More magic with animals

In order to see spirits a white cock with a round crest which is concave in the middle is put in a place where neither the bark of a dog nor the voice of a crow is heard, whereby this experiment is sharply distinguished from the dog-and-crow procedure. For three successive days the cock is to be fed on the eyes of three fish of the species known as alliataiu, and the eyes must have been removed while the fish were living. On the third day the cock will swell up and become aggressive and his crest will grow inflamed. After three hours he is to be decapitated and fed to a wild cat, which is then to be beheaded in its turn. Its blood and gall are to be dried and from them a concoction is to be prepared which will enable one to see spirits.[2455] A frog figures as an ingredient in a mixture which, if one merely writes with it on parchment and throws the same into a den of snakes or vipers, will excoriate and kill them instantly.[2456] The congealed blood of an ass is a constituent of a suffumigation which enables one to learn what the future holds in store of good or evil.[2457] Indeed throughout the work parts of animals are the favorite substances employed, although stones and herbs are also used.

Other marvelous experiments.

The Liber Vaccae abounds in suffumigations, marvelous houses, golden or otherwise, and magic lamps and fires.
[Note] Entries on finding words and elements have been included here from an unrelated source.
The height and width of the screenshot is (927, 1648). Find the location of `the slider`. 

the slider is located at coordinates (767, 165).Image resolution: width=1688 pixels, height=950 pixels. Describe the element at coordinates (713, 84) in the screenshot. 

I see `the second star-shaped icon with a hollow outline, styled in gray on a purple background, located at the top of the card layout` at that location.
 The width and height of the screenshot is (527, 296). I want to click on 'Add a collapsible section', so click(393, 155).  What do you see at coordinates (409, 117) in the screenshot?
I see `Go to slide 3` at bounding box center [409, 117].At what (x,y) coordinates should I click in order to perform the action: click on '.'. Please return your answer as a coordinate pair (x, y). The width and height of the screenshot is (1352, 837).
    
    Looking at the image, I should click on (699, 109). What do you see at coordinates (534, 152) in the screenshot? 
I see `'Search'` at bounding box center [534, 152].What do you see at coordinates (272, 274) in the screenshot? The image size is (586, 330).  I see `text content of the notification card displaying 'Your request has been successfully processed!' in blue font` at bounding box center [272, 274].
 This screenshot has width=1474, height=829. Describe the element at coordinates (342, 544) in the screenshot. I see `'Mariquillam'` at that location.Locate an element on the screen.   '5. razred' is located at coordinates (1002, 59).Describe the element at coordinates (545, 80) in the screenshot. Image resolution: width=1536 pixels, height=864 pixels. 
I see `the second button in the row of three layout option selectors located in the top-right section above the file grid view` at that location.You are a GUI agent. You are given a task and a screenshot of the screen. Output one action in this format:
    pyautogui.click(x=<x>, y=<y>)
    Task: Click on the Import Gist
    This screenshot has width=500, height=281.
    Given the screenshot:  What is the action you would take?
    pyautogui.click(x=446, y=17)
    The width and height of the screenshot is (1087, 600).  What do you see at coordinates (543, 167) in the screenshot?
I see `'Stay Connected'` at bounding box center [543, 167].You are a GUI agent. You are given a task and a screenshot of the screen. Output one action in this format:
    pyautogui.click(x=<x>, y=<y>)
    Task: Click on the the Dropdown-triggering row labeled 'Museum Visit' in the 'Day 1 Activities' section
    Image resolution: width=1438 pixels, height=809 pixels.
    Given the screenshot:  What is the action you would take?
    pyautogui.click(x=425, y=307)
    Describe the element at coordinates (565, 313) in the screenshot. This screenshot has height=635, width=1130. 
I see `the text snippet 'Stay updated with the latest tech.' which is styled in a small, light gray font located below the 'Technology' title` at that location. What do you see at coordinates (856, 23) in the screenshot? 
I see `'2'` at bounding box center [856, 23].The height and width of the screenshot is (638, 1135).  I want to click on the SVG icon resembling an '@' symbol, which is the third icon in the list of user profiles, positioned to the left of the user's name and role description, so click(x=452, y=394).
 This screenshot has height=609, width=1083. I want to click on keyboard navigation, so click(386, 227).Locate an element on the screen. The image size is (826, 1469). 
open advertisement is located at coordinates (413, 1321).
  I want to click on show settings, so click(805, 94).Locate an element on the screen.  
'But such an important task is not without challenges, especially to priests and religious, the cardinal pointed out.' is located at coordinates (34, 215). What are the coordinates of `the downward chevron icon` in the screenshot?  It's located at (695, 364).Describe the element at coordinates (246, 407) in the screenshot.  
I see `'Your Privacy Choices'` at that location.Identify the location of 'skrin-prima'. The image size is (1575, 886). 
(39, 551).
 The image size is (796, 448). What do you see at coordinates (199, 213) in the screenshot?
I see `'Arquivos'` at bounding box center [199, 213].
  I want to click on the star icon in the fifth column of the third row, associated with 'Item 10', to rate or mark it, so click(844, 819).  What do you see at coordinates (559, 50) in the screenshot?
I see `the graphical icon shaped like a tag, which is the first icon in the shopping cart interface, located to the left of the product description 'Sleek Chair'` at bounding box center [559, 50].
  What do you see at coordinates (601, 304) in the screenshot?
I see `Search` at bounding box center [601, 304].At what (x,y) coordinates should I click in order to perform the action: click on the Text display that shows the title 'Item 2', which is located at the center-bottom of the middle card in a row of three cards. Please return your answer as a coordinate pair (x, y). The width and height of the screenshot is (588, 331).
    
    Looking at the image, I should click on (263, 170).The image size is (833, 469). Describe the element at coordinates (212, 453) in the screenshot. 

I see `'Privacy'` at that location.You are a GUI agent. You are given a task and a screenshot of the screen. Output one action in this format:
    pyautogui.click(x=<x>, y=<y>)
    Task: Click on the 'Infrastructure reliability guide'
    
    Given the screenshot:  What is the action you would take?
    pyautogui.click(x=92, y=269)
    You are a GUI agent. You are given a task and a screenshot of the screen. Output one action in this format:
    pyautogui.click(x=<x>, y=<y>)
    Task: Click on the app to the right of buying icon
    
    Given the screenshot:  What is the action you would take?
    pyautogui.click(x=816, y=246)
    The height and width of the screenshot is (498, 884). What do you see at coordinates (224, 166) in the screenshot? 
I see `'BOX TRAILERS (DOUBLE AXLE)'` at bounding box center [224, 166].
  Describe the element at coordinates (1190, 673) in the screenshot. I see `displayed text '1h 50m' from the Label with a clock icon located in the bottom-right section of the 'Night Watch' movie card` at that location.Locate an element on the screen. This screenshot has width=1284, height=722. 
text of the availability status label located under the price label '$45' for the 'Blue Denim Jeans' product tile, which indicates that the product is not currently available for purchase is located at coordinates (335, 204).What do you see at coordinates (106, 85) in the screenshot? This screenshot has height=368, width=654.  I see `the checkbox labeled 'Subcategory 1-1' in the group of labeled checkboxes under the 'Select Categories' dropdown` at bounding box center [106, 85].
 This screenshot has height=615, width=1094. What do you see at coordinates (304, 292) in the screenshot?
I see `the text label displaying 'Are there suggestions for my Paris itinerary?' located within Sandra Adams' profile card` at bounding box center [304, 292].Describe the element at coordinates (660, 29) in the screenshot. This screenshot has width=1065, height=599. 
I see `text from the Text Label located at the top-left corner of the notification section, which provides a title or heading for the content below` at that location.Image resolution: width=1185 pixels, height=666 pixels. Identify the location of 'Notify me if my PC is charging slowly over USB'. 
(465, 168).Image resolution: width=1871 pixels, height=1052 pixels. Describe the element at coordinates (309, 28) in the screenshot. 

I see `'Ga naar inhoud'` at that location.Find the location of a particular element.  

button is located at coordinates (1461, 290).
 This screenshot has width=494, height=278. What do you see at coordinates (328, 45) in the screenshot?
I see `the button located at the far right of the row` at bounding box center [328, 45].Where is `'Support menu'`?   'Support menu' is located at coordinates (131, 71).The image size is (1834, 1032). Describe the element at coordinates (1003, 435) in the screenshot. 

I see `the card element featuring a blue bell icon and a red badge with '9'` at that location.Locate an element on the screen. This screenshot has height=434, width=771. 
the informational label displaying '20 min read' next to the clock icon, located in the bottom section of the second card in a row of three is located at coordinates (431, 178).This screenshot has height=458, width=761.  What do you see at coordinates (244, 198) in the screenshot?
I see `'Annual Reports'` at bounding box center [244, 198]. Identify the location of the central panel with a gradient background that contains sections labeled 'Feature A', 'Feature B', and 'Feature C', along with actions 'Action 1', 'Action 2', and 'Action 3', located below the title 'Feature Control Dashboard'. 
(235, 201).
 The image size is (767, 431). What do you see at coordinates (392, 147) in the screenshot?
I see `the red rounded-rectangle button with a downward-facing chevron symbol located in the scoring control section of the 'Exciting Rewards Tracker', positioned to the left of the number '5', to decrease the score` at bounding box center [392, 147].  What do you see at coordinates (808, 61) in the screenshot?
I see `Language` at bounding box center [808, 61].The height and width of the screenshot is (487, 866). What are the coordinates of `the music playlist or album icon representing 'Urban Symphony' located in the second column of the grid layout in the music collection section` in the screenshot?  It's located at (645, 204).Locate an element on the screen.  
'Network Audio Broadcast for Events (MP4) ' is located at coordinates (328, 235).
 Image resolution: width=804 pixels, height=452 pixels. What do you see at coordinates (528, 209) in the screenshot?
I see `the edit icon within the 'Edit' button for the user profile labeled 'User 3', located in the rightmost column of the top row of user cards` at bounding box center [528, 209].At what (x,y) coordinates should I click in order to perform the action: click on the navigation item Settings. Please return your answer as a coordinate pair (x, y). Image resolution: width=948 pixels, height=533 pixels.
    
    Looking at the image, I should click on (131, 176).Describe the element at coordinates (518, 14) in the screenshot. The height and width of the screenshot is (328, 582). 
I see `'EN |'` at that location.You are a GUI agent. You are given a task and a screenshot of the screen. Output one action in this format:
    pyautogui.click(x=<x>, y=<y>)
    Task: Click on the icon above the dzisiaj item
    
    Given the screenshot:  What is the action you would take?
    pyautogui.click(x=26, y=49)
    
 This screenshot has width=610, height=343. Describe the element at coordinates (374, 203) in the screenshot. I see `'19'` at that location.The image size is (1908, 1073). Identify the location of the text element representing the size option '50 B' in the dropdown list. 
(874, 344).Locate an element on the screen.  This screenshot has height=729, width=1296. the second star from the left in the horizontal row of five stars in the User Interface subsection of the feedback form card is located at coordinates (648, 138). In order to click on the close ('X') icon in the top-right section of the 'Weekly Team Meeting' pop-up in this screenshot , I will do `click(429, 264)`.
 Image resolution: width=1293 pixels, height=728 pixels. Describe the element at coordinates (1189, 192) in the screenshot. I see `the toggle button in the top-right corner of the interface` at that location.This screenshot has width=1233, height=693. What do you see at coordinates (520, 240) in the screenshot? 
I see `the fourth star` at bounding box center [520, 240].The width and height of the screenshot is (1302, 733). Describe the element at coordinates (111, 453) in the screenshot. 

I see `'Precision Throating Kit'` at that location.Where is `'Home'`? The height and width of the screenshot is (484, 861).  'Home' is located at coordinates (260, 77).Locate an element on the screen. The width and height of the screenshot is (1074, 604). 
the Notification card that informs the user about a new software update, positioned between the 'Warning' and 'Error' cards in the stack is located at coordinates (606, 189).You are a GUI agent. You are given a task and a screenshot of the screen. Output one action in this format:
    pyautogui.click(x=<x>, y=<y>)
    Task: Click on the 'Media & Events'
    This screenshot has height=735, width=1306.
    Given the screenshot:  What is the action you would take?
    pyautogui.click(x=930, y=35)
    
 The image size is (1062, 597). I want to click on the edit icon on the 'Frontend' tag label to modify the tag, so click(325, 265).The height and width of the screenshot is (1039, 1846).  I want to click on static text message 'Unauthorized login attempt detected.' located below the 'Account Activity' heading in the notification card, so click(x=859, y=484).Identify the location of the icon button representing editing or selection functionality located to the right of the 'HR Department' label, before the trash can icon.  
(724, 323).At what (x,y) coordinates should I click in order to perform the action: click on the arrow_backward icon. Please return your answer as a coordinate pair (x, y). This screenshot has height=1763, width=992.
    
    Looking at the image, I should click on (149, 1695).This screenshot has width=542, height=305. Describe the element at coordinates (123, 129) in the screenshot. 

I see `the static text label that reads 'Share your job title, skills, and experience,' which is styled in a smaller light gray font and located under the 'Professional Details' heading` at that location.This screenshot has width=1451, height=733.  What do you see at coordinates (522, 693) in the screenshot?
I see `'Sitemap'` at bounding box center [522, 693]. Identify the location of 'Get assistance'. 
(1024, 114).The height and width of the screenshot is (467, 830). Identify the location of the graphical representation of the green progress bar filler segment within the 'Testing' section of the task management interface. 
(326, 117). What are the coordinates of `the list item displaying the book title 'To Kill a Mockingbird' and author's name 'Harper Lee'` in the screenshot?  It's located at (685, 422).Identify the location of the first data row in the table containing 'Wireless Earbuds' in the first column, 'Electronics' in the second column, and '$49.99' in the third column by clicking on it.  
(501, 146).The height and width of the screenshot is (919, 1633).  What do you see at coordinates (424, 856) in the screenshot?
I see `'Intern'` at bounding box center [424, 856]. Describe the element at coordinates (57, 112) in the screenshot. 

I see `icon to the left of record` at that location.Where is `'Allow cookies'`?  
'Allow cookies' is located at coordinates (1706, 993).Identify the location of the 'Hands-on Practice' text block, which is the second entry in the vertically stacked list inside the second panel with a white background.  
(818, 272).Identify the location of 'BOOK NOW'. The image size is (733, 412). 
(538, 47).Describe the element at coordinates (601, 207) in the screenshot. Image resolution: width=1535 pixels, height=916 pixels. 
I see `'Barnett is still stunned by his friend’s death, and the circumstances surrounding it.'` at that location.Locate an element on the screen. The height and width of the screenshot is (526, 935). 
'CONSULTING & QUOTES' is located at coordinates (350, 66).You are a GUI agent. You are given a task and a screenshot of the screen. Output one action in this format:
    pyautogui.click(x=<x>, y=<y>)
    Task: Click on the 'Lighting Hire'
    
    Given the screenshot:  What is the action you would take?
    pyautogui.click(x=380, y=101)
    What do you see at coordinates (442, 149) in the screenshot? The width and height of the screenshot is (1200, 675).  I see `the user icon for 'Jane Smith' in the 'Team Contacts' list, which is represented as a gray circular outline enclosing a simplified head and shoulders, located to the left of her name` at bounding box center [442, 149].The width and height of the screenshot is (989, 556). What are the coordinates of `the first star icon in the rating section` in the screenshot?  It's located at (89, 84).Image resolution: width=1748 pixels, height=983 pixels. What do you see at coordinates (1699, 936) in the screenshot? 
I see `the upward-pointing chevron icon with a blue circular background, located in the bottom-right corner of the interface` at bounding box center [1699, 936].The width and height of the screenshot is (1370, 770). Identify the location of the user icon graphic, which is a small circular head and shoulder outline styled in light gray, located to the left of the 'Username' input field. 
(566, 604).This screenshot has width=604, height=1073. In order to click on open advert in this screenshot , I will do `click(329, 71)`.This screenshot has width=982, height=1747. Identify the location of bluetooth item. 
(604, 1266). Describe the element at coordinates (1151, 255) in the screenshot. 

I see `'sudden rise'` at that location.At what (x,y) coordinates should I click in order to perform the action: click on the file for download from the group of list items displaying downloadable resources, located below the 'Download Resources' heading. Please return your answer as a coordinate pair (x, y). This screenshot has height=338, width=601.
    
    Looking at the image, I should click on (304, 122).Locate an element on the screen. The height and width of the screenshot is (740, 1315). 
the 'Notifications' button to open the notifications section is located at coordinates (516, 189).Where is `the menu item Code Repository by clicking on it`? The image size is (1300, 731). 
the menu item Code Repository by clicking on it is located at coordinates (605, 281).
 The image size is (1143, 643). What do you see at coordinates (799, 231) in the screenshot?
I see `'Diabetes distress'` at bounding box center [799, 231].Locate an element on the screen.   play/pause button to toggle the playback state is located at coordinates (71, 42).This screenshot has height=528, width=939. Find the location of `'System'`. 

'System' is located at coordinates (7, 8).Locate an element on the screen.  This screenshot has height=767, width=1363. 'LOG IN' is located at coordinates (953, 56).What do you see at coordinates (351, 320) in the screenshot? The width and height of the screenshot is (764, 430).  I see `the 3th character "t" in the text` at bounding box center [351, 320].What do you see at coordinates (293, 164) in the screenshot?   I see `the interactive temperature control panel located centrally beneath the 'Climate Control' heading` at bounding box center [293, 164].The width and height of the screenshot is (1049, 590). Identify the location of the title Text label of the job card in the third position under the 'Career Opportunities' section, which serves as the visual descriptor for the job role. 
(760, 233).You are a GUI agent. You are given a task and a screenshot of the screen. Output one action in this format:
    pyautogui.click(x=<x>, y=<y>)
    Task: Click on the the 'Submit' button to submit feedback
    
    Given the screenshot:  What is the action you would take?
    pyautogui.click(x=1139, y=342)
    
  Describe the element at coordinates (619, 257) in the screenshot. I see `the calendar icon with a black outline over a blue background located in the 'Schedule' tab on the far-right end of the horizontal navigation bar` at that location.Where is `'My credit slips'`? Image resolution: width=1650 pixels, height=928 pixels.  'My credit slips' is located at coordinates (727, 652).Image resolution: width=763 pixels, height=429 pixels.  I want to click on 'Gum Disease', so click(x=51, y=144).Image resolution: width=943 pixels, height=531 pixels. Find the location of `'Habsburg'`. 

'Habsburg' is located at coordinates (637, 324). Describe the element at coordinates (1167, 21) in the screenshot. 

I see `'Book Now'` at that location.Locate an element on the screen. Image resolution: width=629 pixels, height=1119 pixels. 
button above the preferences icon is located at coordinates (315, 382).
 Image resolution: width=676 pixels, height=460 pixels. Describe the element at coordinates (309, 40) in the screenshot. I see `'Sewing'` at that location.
One makes men appear in any form desired;[2458] another makes a house seem to be full of snakes;[2459] or a lamp is extinguished by opening the hands over it and is relighted by closing them.[2460] Such marvels we shall find frequently repeated in our following books of experiments. That of holding fire in the hand and not being burnt by it is here described as if quick-lime were used rather than alcohol.[2461] Other paragraphs tell how to plant seed and have it grow instantly,[2462] how to understand the language of the birds,[2463] how to answer questions about persons who are absent,[2464] how to sit under a tree and cause it to incline toward you.[2465] The last recipe calls for the teeth, nose, and bones of a dead man. But perhaps we have sufficiently illustrated the character of the Liber Vaccae. Its necromancy should have at least “provoked the silent dust” of Plato and of Galen.

Plato as an alchemist.

To Plato and Galen, though never apparently again in partnership, were also attributed various works of alchemy in the middle ages. Most widespread would seem to have been The Fourth Book or Four Books, which is found both in the manuscripts and in print. In an Oxford manuscript[2466] it opens by Thebit, presumably ben Corat, asking Hasam to “tell us briefly what you have learned of the revelation of things occult and expound the book of old Plato.” Thebit also introduces both of the other parts of the book in this manuscript, but for the most part Hames tells us what Plato said. This indirect form of presentation is somewhat similar to that of the Liber Vaccae, and there is also much talk of abbreviating even in the fuller and different printed version,[2467] which is divided into four books, but the contents are entirely alchemical and there is no mention of Galen. The work seems to be a translation from the Arabic and not a Latin forgery. Berthelot placed the Latin translation of the alchemical treatise of the Pseudo-Plato about 1200.[2468] But there are in the manuscripts yet other works of alchemy ascribed to Plato, one of which, The Thirteen Keys of Greater Wisdom, is said to have been translated from Arabic into Latin about 1301 A. D.[2469]